_Problem details:_ Please set out each line of the items below as a numbered list, dropping any blank lines.

BEGIN Entries provided

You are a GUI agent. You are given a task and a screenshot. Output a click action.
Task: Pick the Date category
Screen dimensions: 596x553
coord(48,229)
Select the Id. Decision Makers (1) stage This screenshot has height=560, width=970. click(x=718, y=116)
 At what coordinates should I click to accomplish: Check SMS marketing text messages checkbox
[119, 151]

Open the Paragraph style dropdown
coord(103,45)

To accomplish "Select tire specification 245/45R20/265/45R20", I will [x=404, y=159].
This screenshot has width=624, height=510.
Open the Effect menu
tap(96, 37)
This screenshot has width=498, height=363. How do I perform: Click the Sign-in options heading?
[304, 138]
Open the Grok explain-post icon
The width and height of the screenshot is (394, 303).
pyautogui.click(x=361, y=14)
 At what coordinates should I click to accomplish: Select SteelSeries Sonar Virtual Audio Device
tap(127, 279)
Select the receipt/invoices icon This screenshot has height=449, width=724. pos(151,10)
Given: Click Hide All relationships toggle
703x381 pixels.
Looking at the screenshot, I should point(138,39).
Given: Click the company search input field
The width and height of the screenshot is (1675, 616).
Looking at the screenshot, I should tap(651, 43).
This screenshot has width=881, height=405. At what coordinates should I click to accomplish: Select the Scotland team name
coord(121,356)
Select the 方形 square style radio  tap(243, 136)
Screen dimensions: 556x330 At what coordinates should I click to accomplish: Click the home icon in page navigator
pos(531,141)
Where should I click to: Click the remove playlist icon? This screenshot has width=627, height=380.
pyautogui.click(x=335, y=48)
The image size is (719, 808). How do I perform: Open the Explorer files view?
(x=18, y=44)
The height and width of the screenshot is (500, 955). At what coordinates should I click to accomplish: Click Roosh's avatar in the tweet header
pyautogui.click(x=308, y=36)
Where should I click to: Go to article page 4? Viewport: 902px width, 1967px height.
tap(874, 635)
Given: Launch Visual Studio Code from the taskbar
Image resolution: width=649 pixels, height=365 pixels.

END Entries provided

_Problem solution:_
1. You are a GUI agent. You are given a task and a screenshot. Output a click action.
2. Task: Pick the Date category
3. Screen dimensions: 596x553
4. coord(48,229)
5. Select the Id. Decision Makers (1) stage This screenshot has height=560, width=970. click(x=718, y=116)
6.  At what coordinates should I click to accomplish: Check SMS marketing text messages checkbox
7. [119, 151]
8. Open the Paragraph style dropdown
9. coord(103,45)
10. To accomplish "Select tire specification 245/45R20/265/45R20", I will [x=404, y=159].
11. This screenshot has width=624, height=510.
12. Open the Effect menu
13. tap(96, 37)
14. This screenshot has width=498, height=363. How do I perform: Click the Sign-in options heading?
15. [304, 138]
16. Open the Grok explain-post icon
17. The width and height of the screenshot is (394, 303).
18. pyautogui.click(x=361, y=14)
19.  At what coordinates should I click to accomplish: Select SteelSeries Sonar Virtual Audio Device
20. tap(127, 279)
21. Select the receipt/invoices icon This screenshot has height=449, width=724. pos(151,10)
22. Given: Click Hide All relationships toggle
23. 703x381 pixels.
24. Looking at the screenshot, I should point(138,39).
25. Given: Click the company search input field
26. The width and height of the screenshot is (1675, 616).
27. Looking at the screenshot, I should tap(651, 43).
28. This screenshot has width=881, height=405. At what coordinates should I click to accomplish: Select the Scotland team name
29. coord(121,356)
30. Select the 方形 square style radio  tap(243, 136)
31. Screen dimensions: 556x330 At what coordinates should I click to accomplish: Click the home icon in page navigator
32. pos(531,141)
33. Where should I click to: Click the remove playlist icon? This screenshot has width=627, height=380.
34. pyautogui.click(x=335, y=48)
35. The image size is (719, 808). How do I perform: Open the Explorer files view?
36. (x=18, y=44)
37. The height and width of the screenshot is (500, 955). At what coordinates should I click to accomplish: Click Roosh's avatar in the tweet header
38. pyautogui.click(x=308, y=36)
39. Where should I click to: Go to article page 4? Viewport: 902px width, 1967px height.
40. tap(874, 635)
41. Given: Launch Visual Studio Code from the taskbar
42. Image resolution: width=649 pixels, height=365 pixels.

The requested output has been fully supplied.